▸ AVAILABLE DATA:
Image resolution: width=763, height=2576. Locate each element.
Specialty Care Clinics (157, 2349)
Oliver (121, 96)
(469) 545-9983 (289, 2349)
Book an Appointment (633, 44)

...

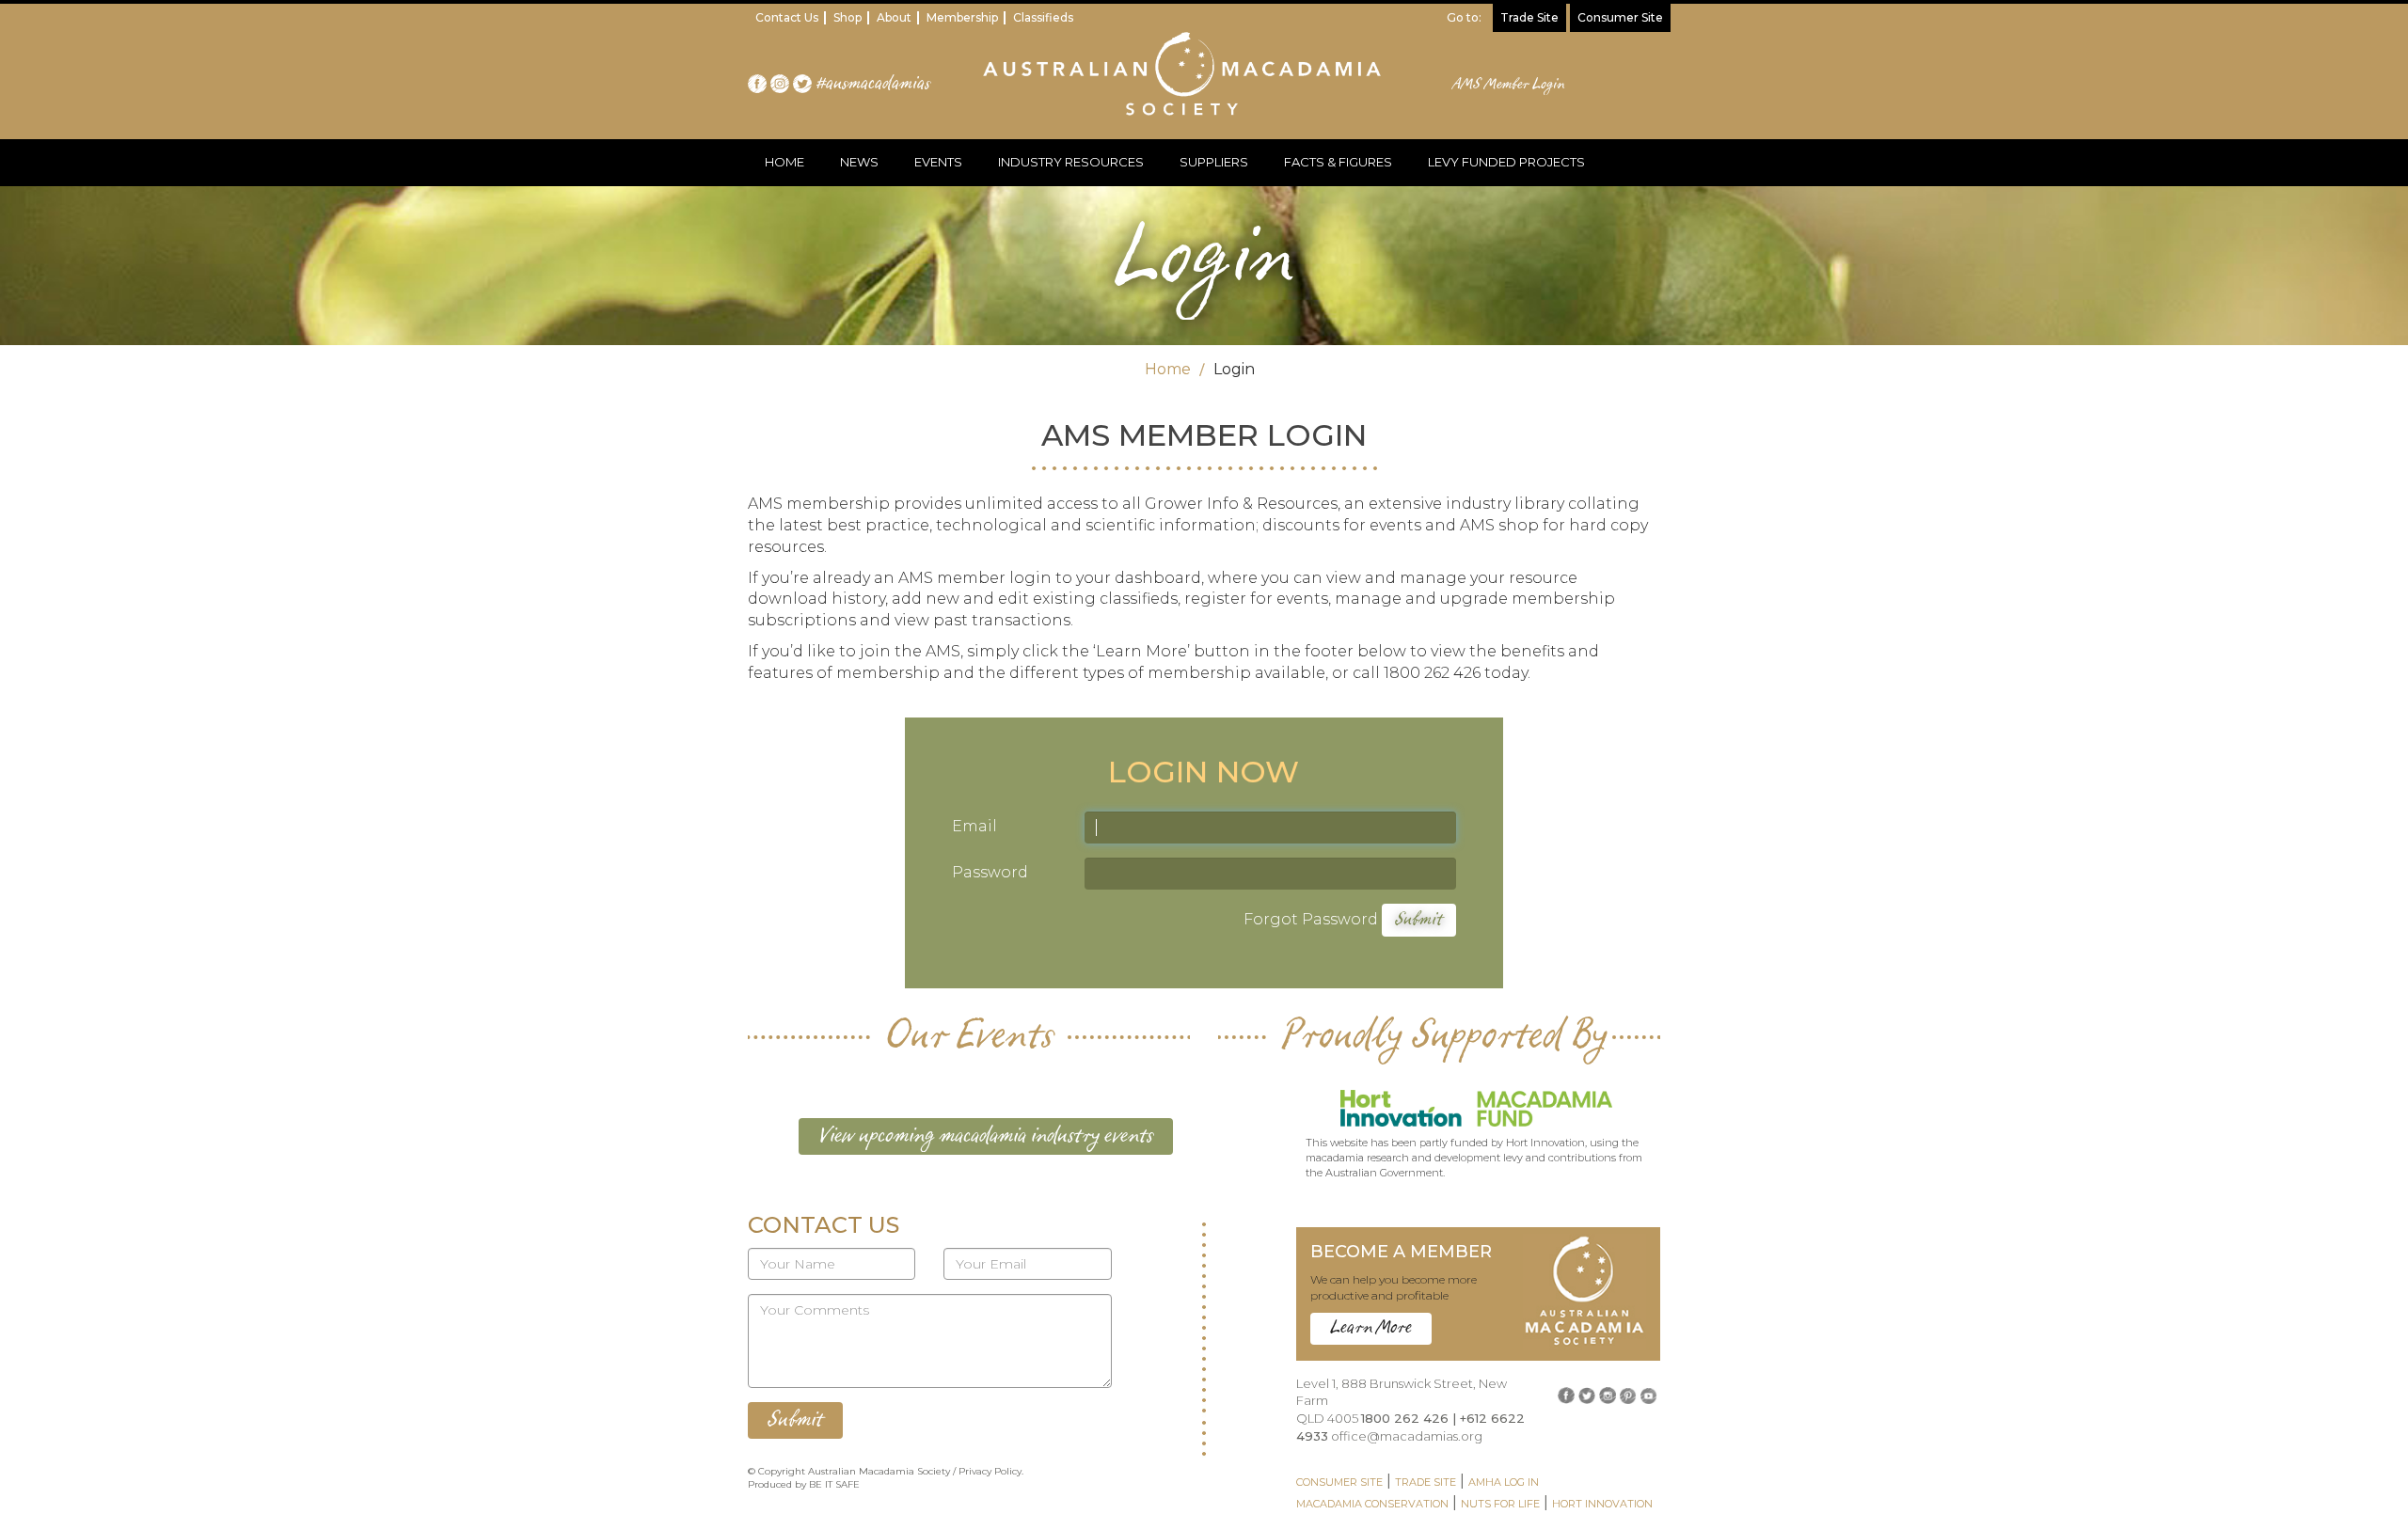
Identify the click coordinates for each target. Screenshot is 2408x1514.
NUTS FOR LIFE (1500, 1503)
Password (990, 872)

--

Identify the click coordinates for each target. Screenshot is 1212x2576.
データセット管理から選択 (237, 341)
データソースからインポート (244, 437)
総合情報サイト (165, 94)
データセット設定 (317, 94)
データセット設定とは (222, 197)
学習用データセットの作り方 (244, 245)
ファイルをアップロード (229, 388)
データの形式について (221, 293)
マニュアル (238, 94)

▸ TASK DETAILS:
From the records above, retype only the lines starting at the line that contains "Screenshot is 1212x2576." and ending at the line that contains "マニュアル (238, 94)", both included.

▸ TASK RESPONSE:
Identify the click coordinates for each target. Screenshot is 1212x2576.
データセット管理から選択 (237, 341)
データソースからインポート (244, 437)
総合情報サイト (165, 94)
データセット設定 (317, 94)
データセット設定とは (222, 197)
学習用データセットの作り方 (244, 245)
ファイルをアップロード (229, 388)
データの形式について (221, 293)
マニュアル (238, 94)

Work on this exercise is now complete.